## THE TASK
In the decluttering discussion below, condense the paragraph starting "From memory, her first famous book" into a short bulleted list that keeps its main points.

## PASSAGE GIVEN
Part of the idea of decluttering is that it makes you more aware about your possessions and that changes your consumption habit / buying behaviour because you become more attuned / aware of your mindset behind ownerships of things and how you value it. So you tend to think twice (i.e. properly evaluate) before buying something if you know you are going to throw it away it later. In certain cases, you tend to buy something second-hand rather than new (if it is for short-term use only) not just to save money, but to also reduce waste.
It is a shame that Marie Kondo’s website is selling clutter - I haven’t looked myself, but I believe it. It felt inevitable.
From memory, her first famous book did address accumulating possessions quite well. You were supposed to have a location in mind to store everything before you bought it - or even accepting a gift. She also discouraged buying storage boxes - suggesting repurposing instead.
I found moving to be a good declutterring method. It’s a definite event to clean up most things in life. The difficulties in moving will make you think twice about acquiring unnecessary stuffs once settled down.
A friend of mine said something like that. He said something like move three times to solve your clutter problems.
On the other hand, some people keep moving to bigger places...
After moving every 1-2 years, many times -- and eventually getting all my belongings down to literally a few boxes, 2 suitcases, and a futon -- it bothered me to own things.
The next apartment I moved into was a dump. I promised myself it was only for a year, and I wasn't even going to buy a dresser for my clothes. I simply used said 2 suitcases, slid under said futon's frame.
A few years later, I was still in the same place, still "living out of a suitcase", still averse to owning things that would make leaving more difficult.
My current place, I go through cycles of acquiring comforts and conveniences, and then culling things I don't really need in the near term, repeat.
Buying my first bed was a weird experience. Every time I move from now on, I’ll need a truck to do so, not just family and friends. At that point a couch instead of chairs is a “might as well” moment.
Yep, I remember that. Before getting one, I slept on the carpet with a sheet in a couple apartments.
And mattresses and sofas indeed are what complicates a lot of moving logistics, IME. Everything else I could move myself, even cross-town on a cart, without renting a van. I'm thinking, my next move, it might be easier/cheaper just to give them away, and buy new ones on the other side.
If you only moved every six or so years that’s not actually a terrible plan. Most of us keep out mattresses too long. I hesitate to think how old mine is.
I don't know whether it helps mattress longevity, but mine has been in an allergy encasement since I bought it, with a foam topper inside.
My IKEA sofa is visibly ready for new slipcovers, though.
A quality box spring or a solid platform under the mattress is definitely supposed to help. I have the latter, and in a material with just a little give. It also keeps the bed down at couch height. Our dog with the stumpy legs thinks my bed is the best thing ever and he tries to convince everyone else in the house that they should have one just like it by hopping on my bed, making significant eye contact with them and muttering in dog trying to get them to check it out.
Moving is awesome for that reason. You are forced to really reckon with "do I care enough about this to put effort into moving it", and most times the answer will be no. Moving is a pain for other reasons though.
I just had a kitchen fire which also dumped smoke throughout the house and a big cleaning operation is going on. I've resolved that a lot of the stuff that is in the process of being removed from shelves, cabinets, closets, etc. won't go back.

## DATA
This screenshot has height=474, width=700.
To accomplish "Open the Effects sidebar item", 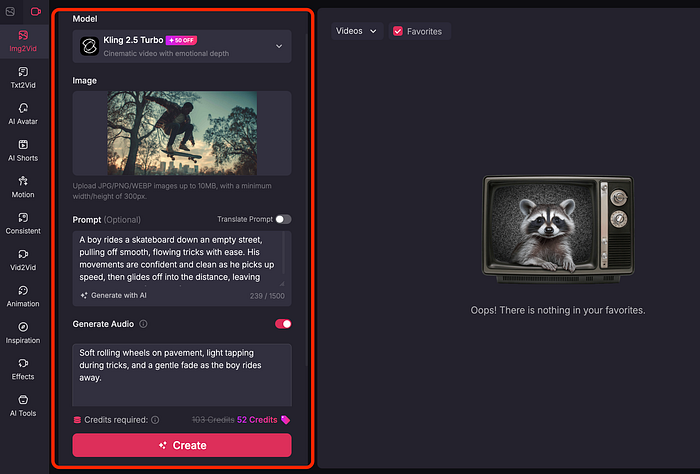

## REPLY TO THE TASK
- Her first famous book dealt well with the accumulation of possessions.
- You were expected to have a storage spot in mind for anything before buying it, or even before accepting it as a gift.
- She discouraged buying storage boxes and recommended repurposing instead.